TDV İslâm Ansiklopedisi’nde “şeriat” kavramının en kısa tanımı şöyle: “İslâm’a ait dinî, ahlâkî ve hukukî hükümler bütünü.”
Ayrıca ilgili maddede aynı kökten türemiş diğer kavramlar da açıklanmakta ve şöyle bir ibare geçmektedir: “Fıkıh usulcülerinin büyük çoğunluğuna göre şer’î nitelemesi, tanımda İlâhî iradeye nisbet edilen itikadî ve amelî hükümlerin tamamı.”
TDK ise şeriatı, daha güncel bir dille şu şekilde açıklıyor: “Kur’ân’daki ayetlere, Hazreti Muhammed’in sözlerine dayanan İslâm kanunu; İslâm hukuku.”
Şûrâ Sûresi 13’üncü ayette Yüce Rahmân, şöyle buyurmaktadır: “Allah, din olarak Nûh’a emrettiğini, hem Sana vahyettiğimizi, keza İbrahim’e, Musa’ya, İsa’ya emrettiğimizi sizin ferdî ve içtimâî hayatınız için de mutlaka uyulması gereken, değişmez ve değiştirilemez bir şeriat, bir hukuk düzeni kıldı.”
Mezkûr ayet, “şeraa” kelimesiyle başlar. Meali ise, “şeriat ya da hukuk düzeni” olarak verilir. Câsiye Sûresi 18’inci ayette de yine şeriat kavramı geçmektedir: “Sonra Seni de bu konuda İlâhî vahye dayalı bir yola koyduk. Onu izle, bilmeyenlerin arzularına uyma!”

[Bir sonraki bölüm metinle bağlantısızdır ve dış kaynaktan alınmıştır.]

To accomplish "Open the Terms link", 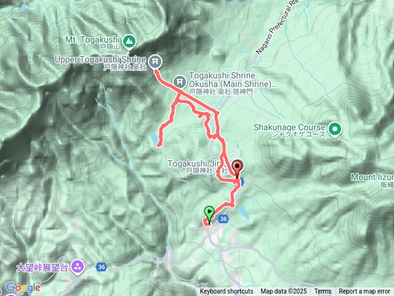I will 323,292.
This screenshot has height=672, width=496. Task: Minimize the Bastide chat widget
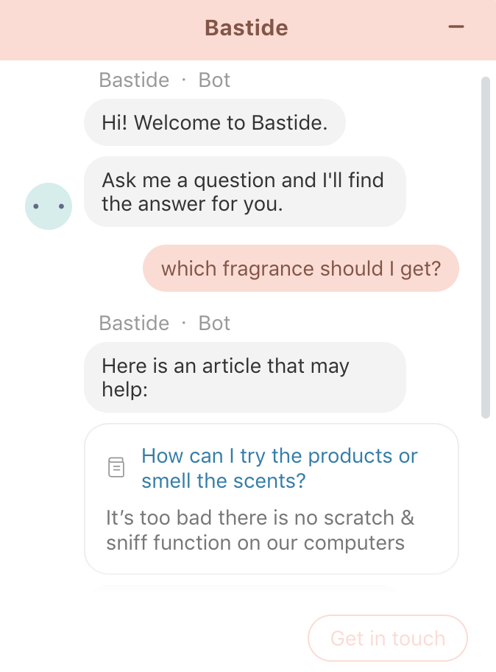tap(456, 27)
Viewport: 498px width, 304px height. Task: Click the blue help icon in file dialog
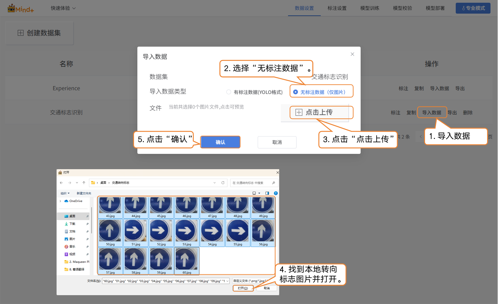(276, 193)
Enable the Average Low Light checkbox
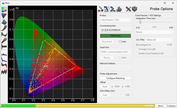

Mealde geçen “İlâhî vahye dayalı yol” tanımı, sair meallerde “İlâhî emre dayalı bir şeriat” olarak da verilmektedir. Fakat yine Diyanet’in bu ayetin tefsirinde şeriatı açıklaması da dikkate değerdir: “Din ve şeriat ilk defa Hazreti Muhammed’e gelmiş değildir; daha önce gelip geçmiş binlerce peygamber vasıtasıyla Allah özü aynı, detayları farklı dinler göndermiş, bir yoruma göre aynı olan öze din (hatta İslâm), farklı olan detaylara, amelî hükümlere, kulluk şekillerine sosyal ve hukukî düzenlemelere de şeriat denilmiştir.”
İslam Ansiklopedisi’nde “şeriat” maddesinin açılımı da şu şekildedir: “Şerîat: İnsanı bir ırmağa, su içilecek bir kaynağa ulaştıran yol. İlâhî emir ve yasaklar toplamı. Ayet, hadis ve icmâa dayanan İlâhî kanun. Din, dinin amele ilişkin hükümlerinin bütünü. Dinin dışa yansıyan görüntüsü ve dünya ile ilgili hükümlerinin tamamı...”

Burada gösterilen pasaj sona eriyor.